Cualquier comparación del número de huelgas con países occidentales está sujeto a distorsión, dado el marco legal en el que se encuentra España. En todo caso, entre 1963 y 1973 nuestro país ocupa el cuarto lugar tras Italia, Francia y Gran Bretaña en términos absolutos, aunque a notable distancia de los mismos. La oleada huelguística internacional que se va a producir entre 1968 y 1974, y que se da en los anteriores países y los Estados Unidos, no tuvo consecuencias inmediatas en España hasta 1976, coincidiendo con el proceso de transición.

Las huelgas desde la década de los sesenta, e incluso en la anterior, tienen unos nuevos protagonistas, a diferencia de lo que ocurría en los años treinta cuando eran principalmente llevadas a cabo por jornaleros sin cualificación (pertenecientes al sector agrícola y la construcción). Ahora van a ser trabajadores cualificados del metal y de las industrias manufactureras los principales actores, es decir, la nueva clase obrera. Este cambio responde tanto a la transformación económica y social que se viene produciendo, como a la nueva composición de la clase obrera que abandona las tradiciones del pasado y, con la experiencia cotidiana que adquiere en los centros de trabajo, olvida los planteamientos de la revolución social que durante la República fueron el eje central de sus demandas.

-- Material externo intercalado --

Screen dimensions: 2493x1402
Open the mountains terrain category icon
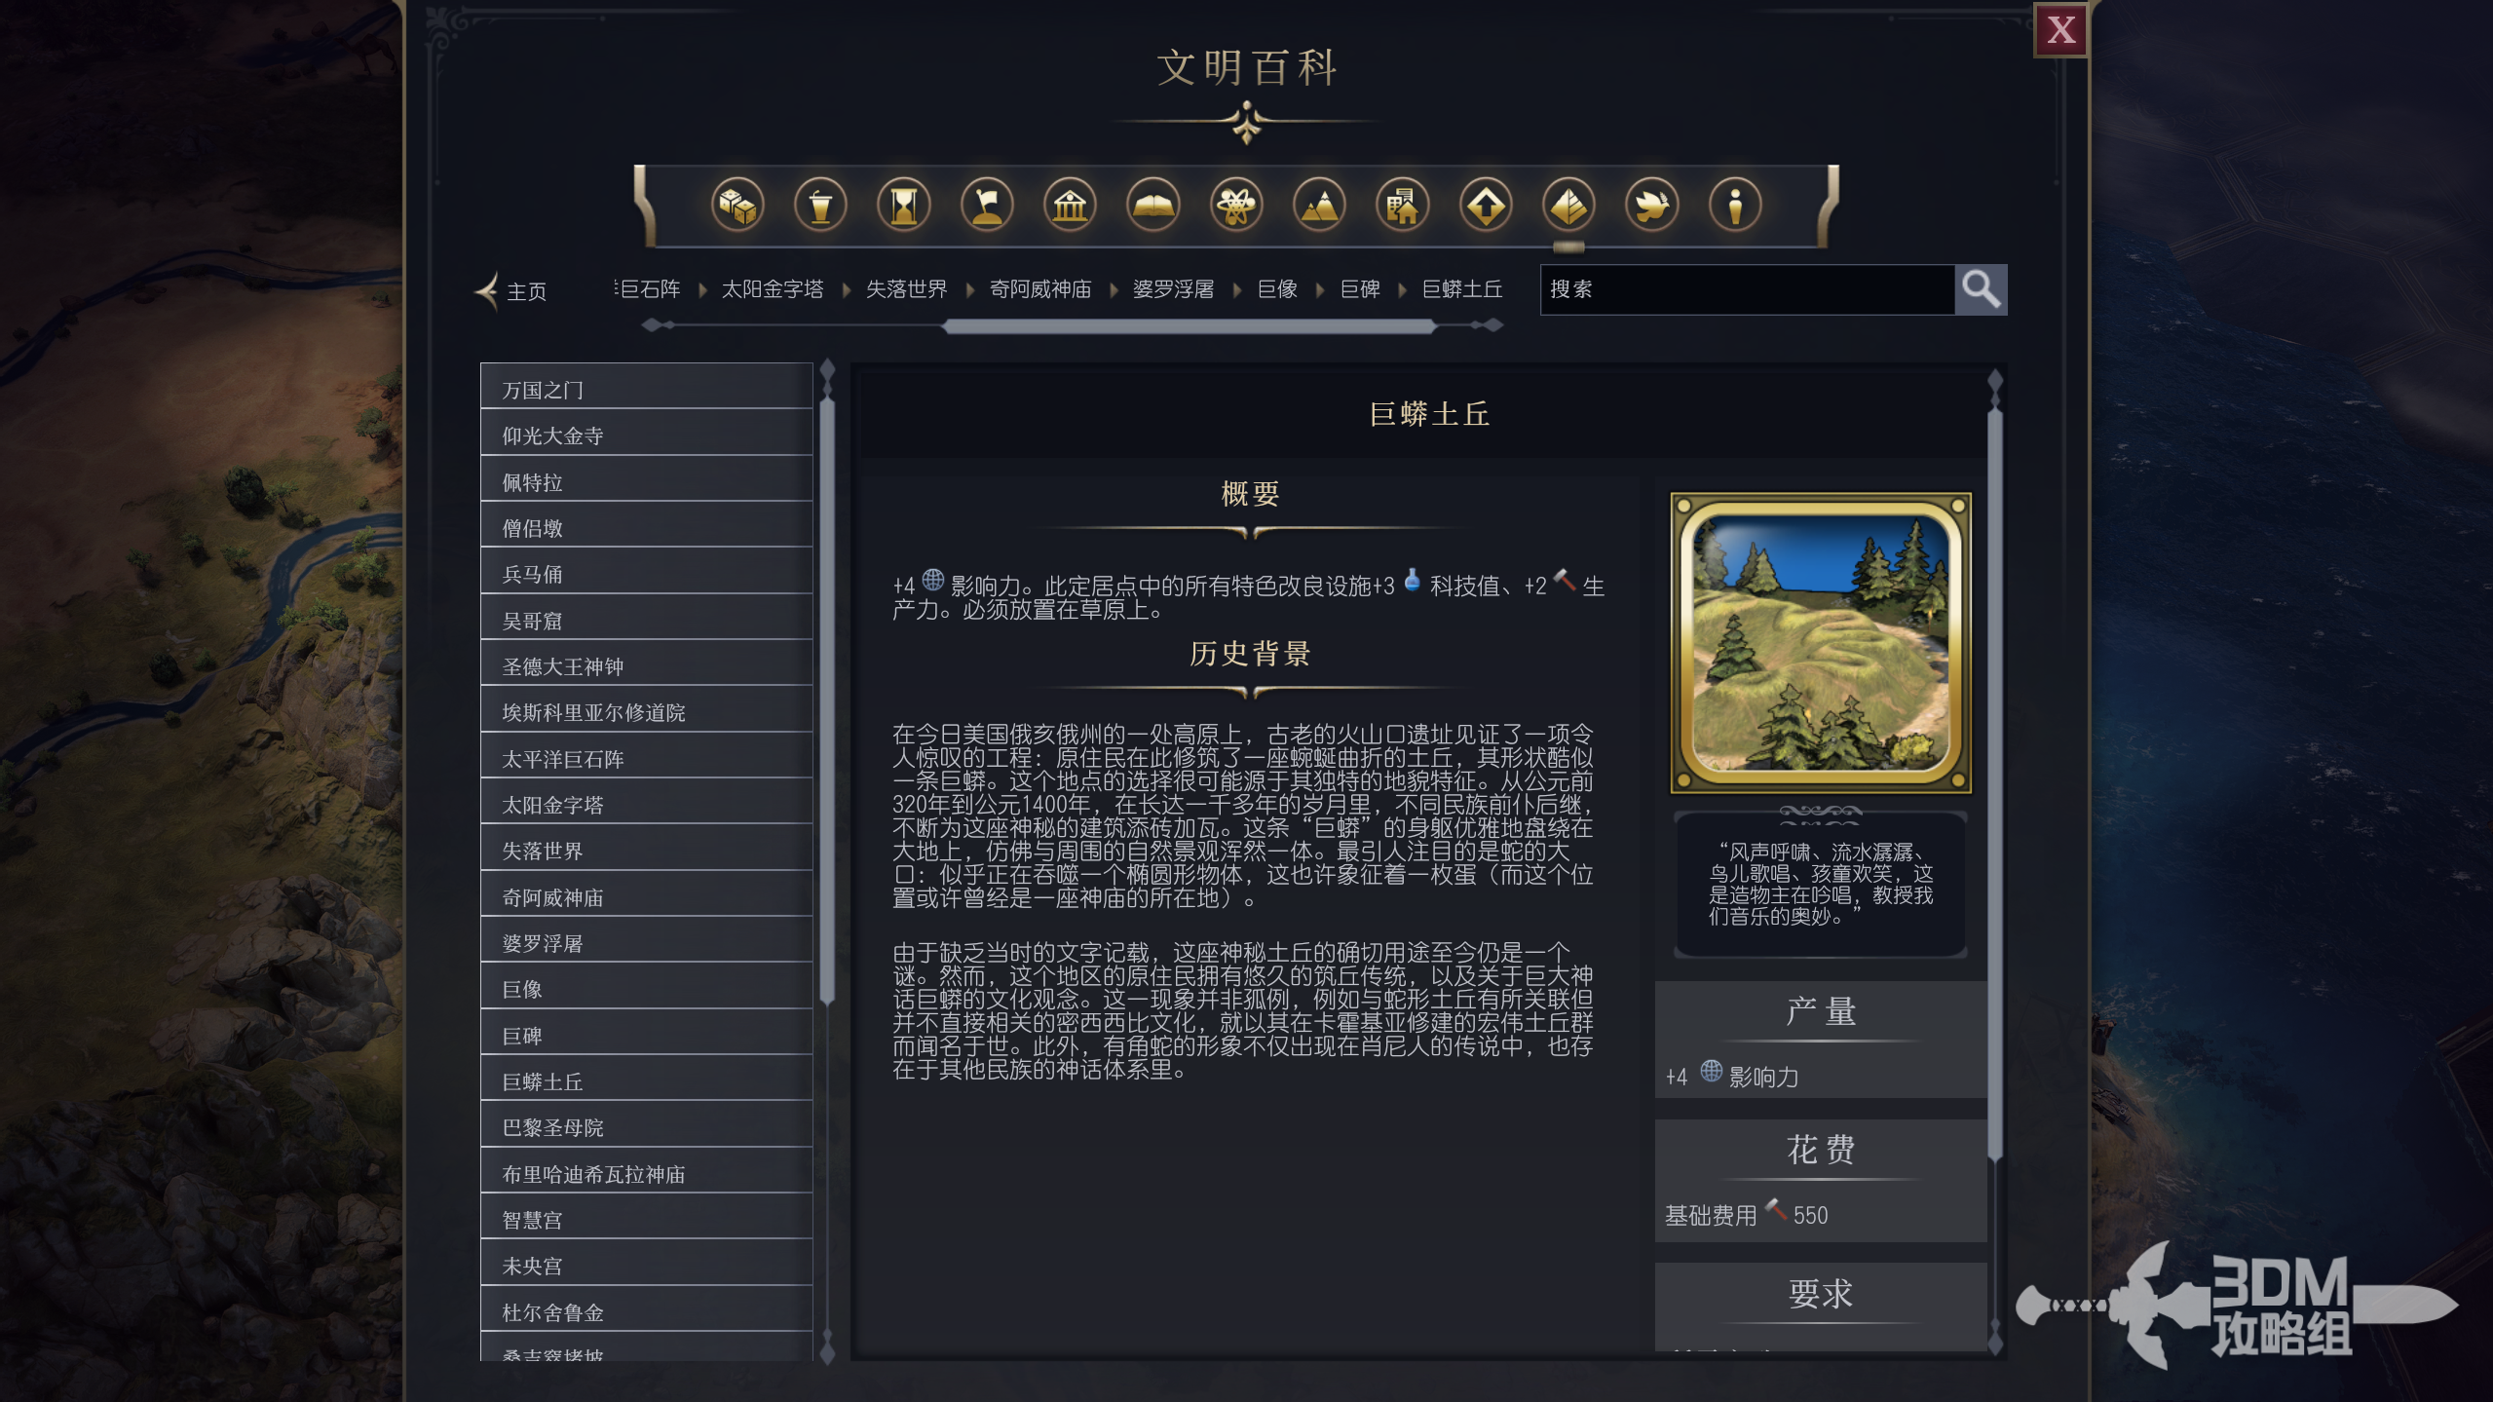(1320, 206)
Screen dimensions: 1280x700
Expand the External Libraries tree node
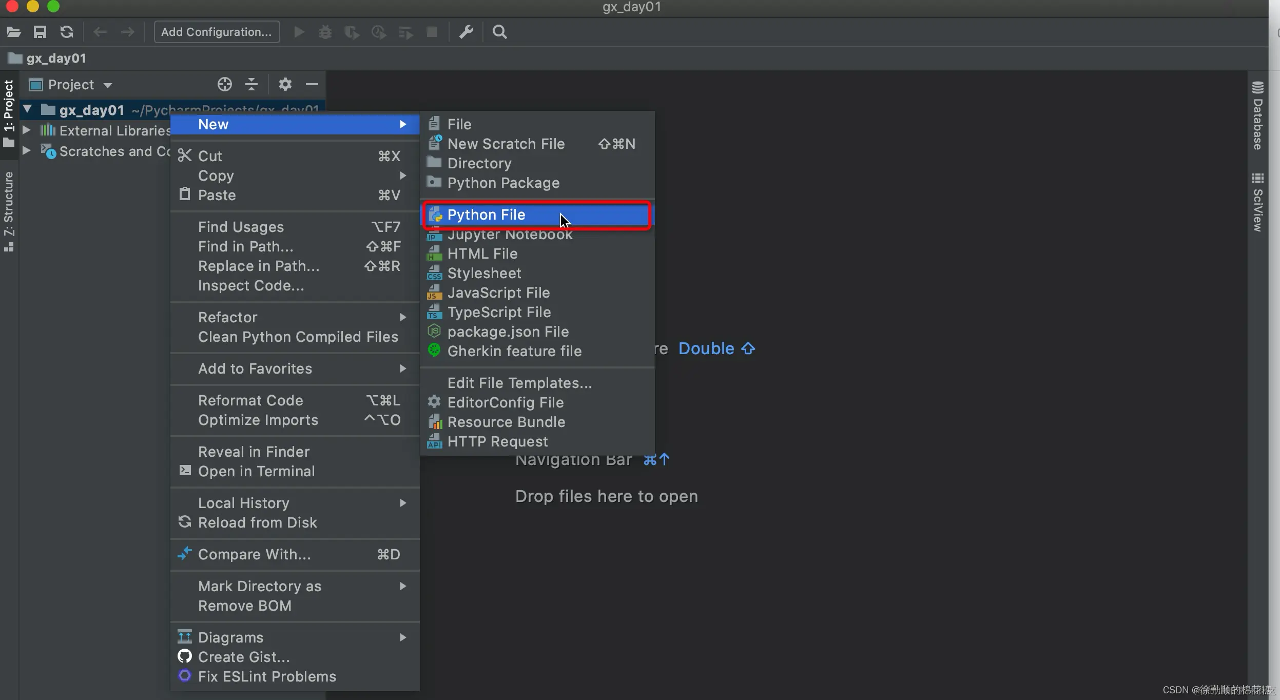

Los sectores más conflictivos entre 1963 y 1974 fueron la siderurgia y la metalurgia (44,5%), seguidos a gran distancia por la minería (13,1%) y la construcción (9,6%). El tamaño de las empresas influyó decisivamente a la hora de que se produjeran o no huelgas. Entre 1968 y 1974, el 67,4 por ciento del número total de conflictos tuvo lugar en centros con más de 100 trabajadores (mientras que la proporción de estos centros en la economía española era 1,3 por ciento). En dichas empresas se daban dos condiciones que facilitaban la protesta: la existencia de un convenio colectivo y un jurado de empresa en el que era habitual la presencia de militantes de la oposición.

La distribución geográfica de las huelgas estuvo marcada por las provincias que habían experimentado un intenso proceso de industrialización como Madrid y Guipúzcoa, así como por los tradicionales bastiones obreros, que mantenían una notable presencia de la industria como Barcelona y Vizcaya, y por provincias que se encontraban en declive como era el caso de Asturias. También se producen conflictos significativos en otras provincias que si bien no tenían tradición de lucha obrera, había desarrollado una cierta industrialización; éste sería el caso de Navarra y Valladolid. En el mapa del conflicto se combinan los rasgos definidores de la transformación social del país, urbanización e industrialización, más la existencia de vanguardias organizadas. En los casos en que dichas vanguardias son muy recientes, el papel impulsor del conflicto corresponde a los militantes católicos, que optan en un momento determinado por enfrentarse al Régimen, hecho que se aprecia con claridad en Navarra.